Stored items from a collection:
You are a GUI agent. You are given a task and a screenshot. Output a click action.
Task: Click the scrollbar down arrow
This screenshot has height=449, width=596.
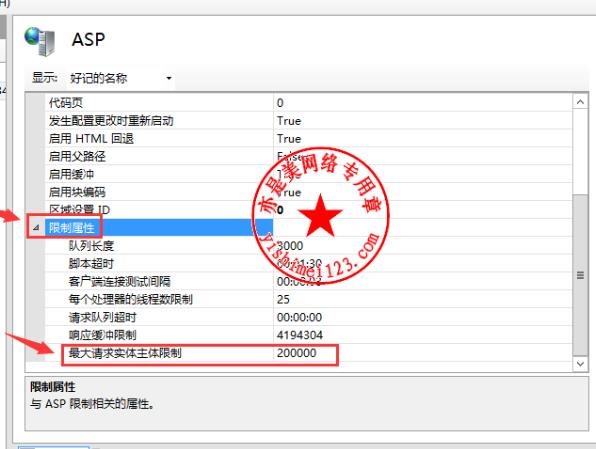click(x=580, y=364)
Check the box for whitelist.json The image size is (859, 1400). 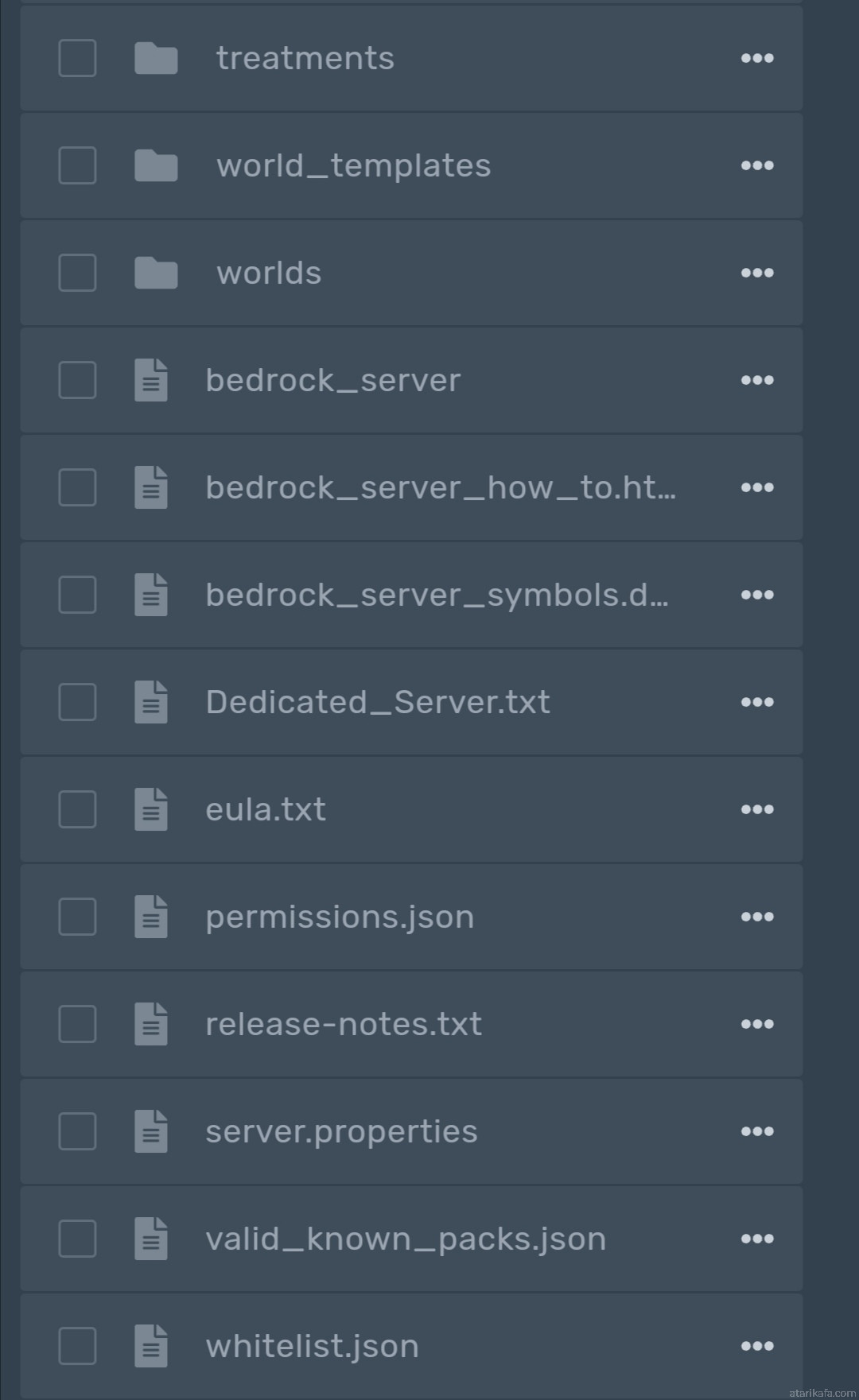[x=77, y=1346]
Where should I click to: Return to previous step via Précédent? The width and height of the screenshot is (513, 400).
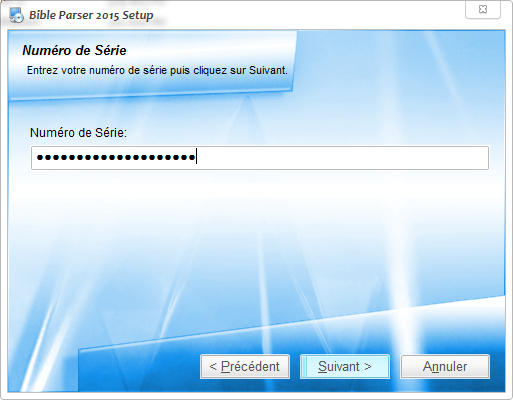(x=245, y=366)

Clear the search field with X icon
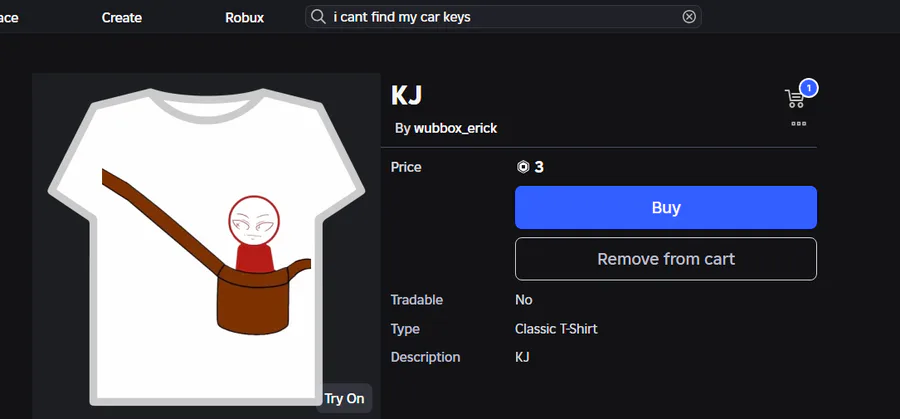pos(689,17)
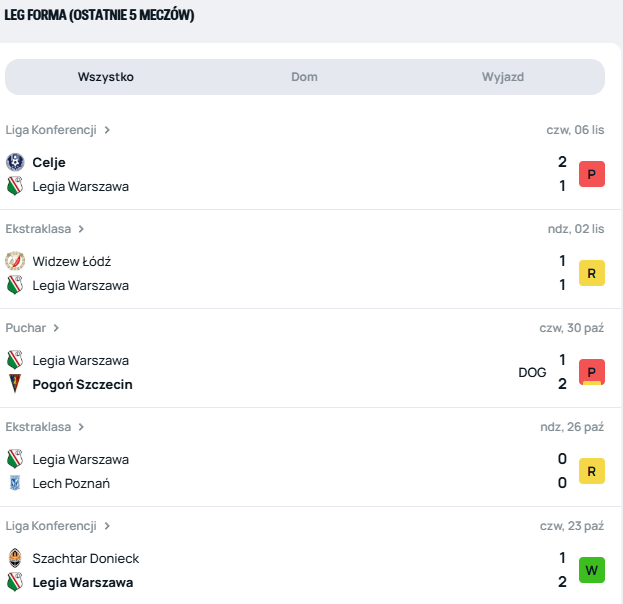This screenshot has width=623, height=604.
Task: Click the Widzew Łódź club crest
Action: point(15,261)
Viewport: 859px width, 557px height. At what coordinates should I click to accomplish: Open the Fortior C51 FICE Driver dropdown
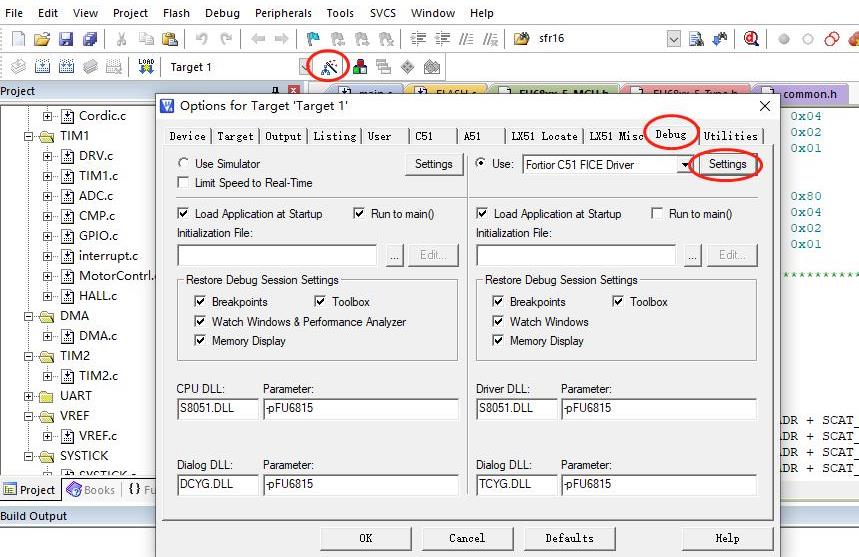pyautogui.click(x=685, y=164)
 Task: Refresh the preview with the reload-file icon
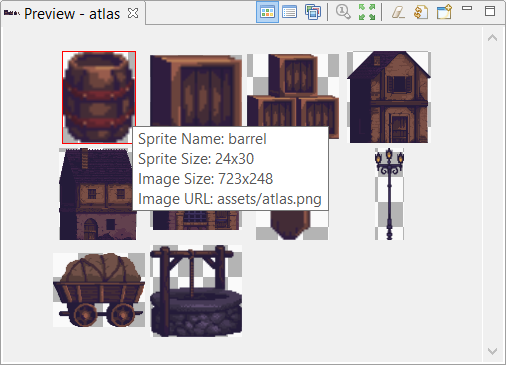tap(421, 12)
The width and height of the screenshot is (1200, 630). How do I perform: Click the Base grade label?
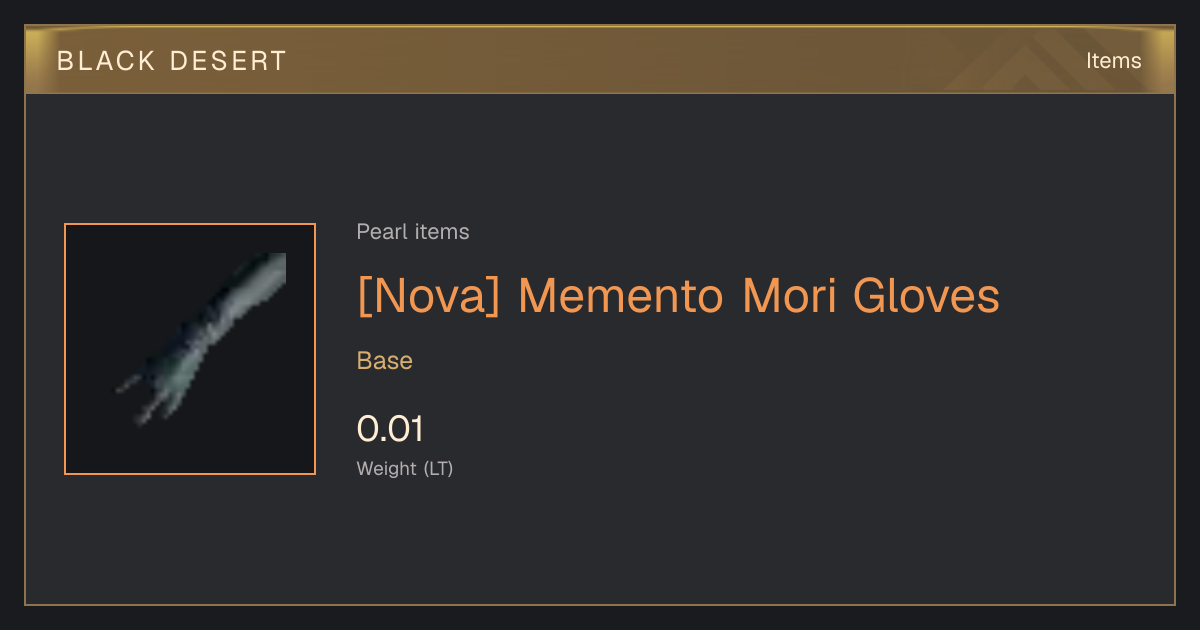(385, 361)
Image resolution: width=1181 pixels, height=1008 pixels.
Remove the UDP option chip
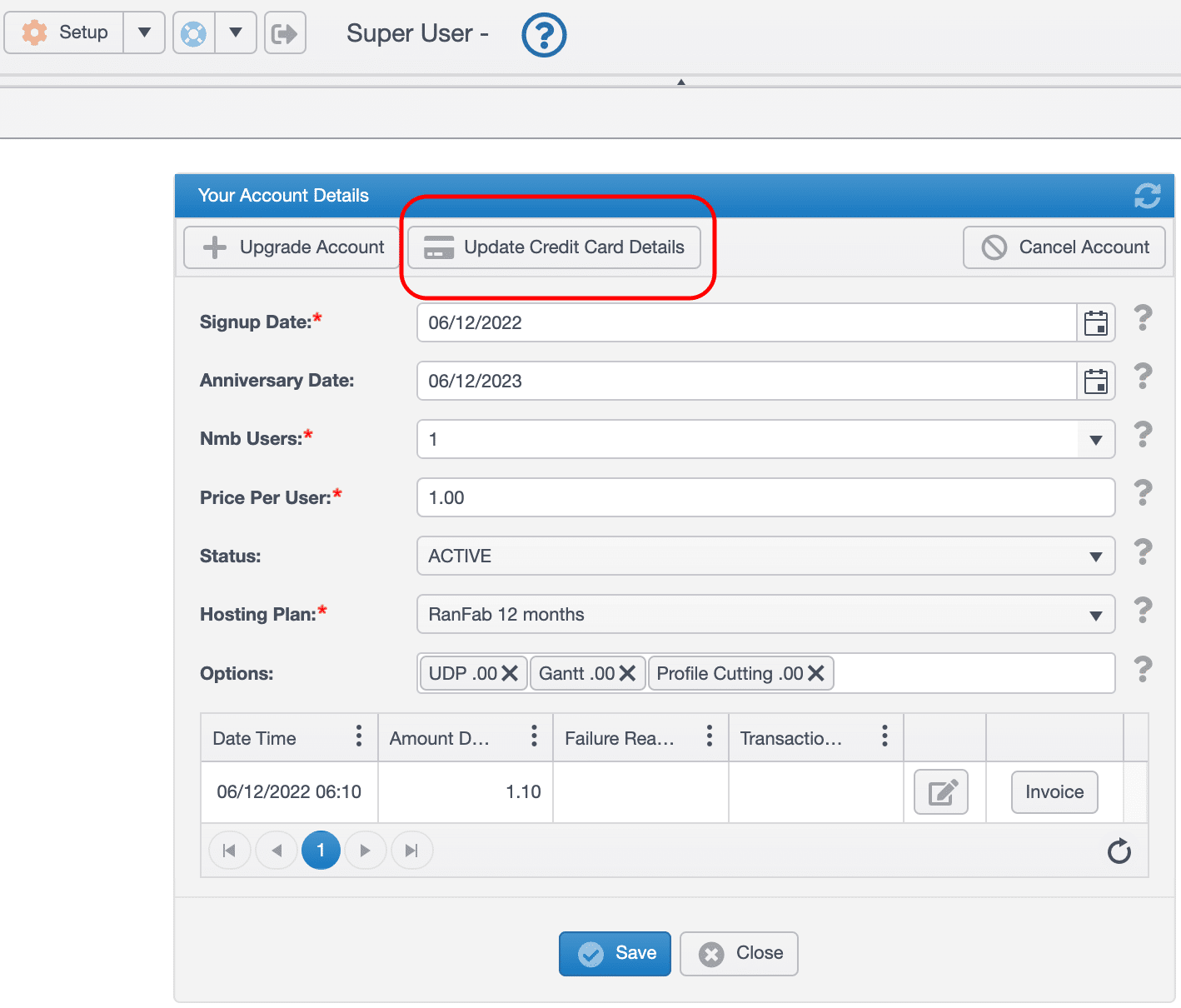coord(511,673)
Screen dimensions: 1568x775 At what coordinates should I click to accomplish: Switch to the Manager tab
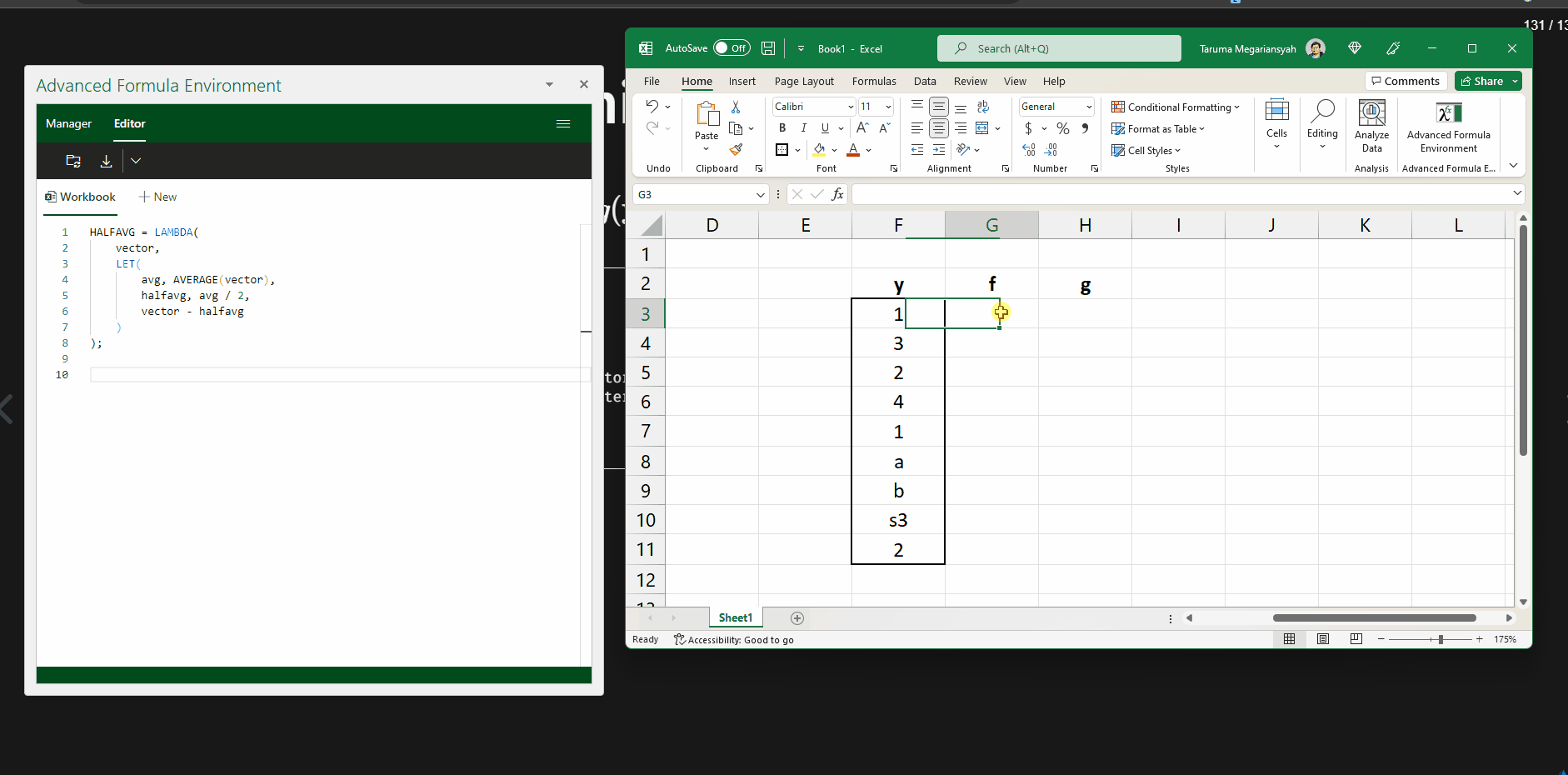click(x=68, y=123)
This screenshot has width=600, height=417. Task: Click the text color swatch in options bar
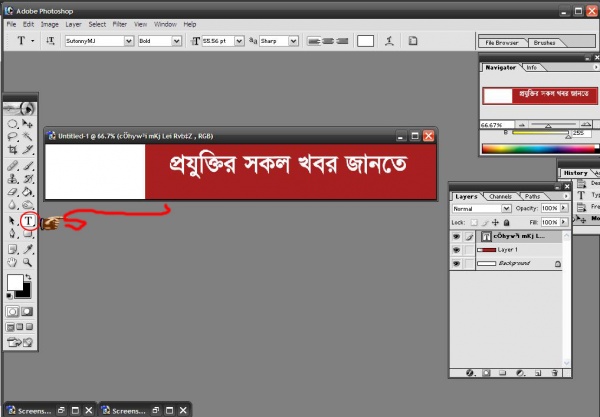coord(366,41)
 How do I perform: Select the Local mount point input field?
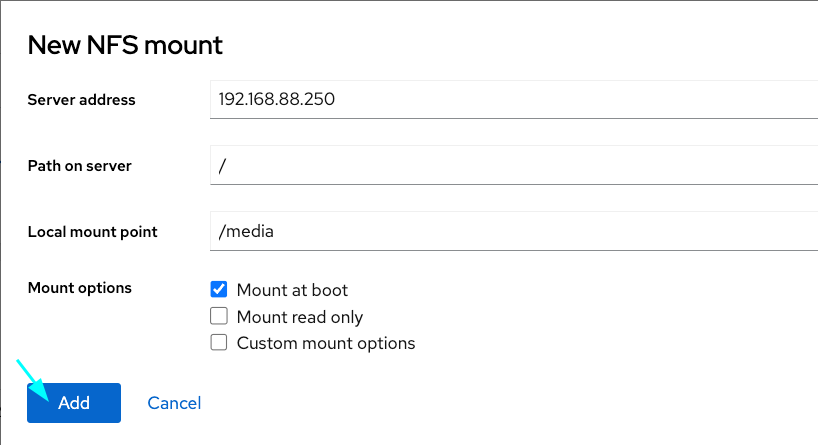(514, 231)
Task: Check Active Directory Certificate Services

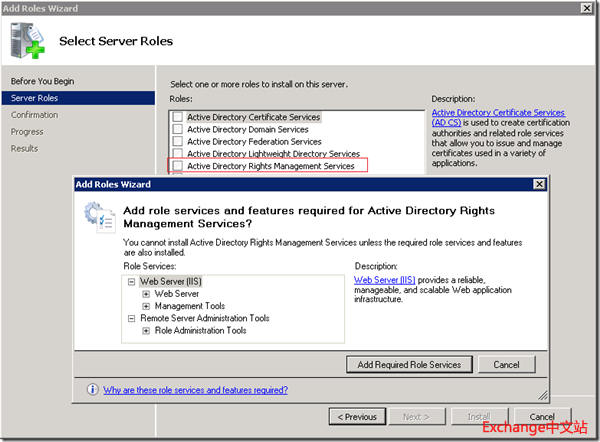Action: click(177, 117)
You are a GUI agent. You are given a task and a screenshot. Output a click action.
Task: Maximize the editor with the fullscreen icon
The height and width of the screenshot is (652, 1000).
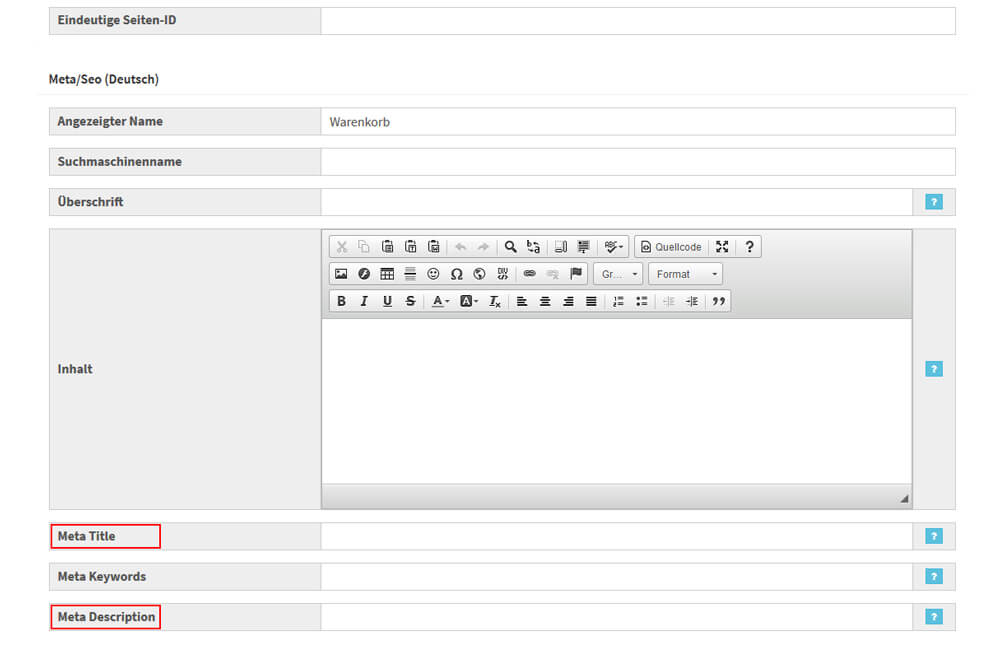[722, 247]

= TASK INSTRUCTIONS =
From the line with "Task: Maximize the" to the final line of the records, inclusive, set down the lines exactly and add nothing; leave every picture out.

= SOLVED EXERCISE =
Task: Maximize the editor with the fullscreen icon
The height and width of the screenshot is (652, 1000).
[722, 247]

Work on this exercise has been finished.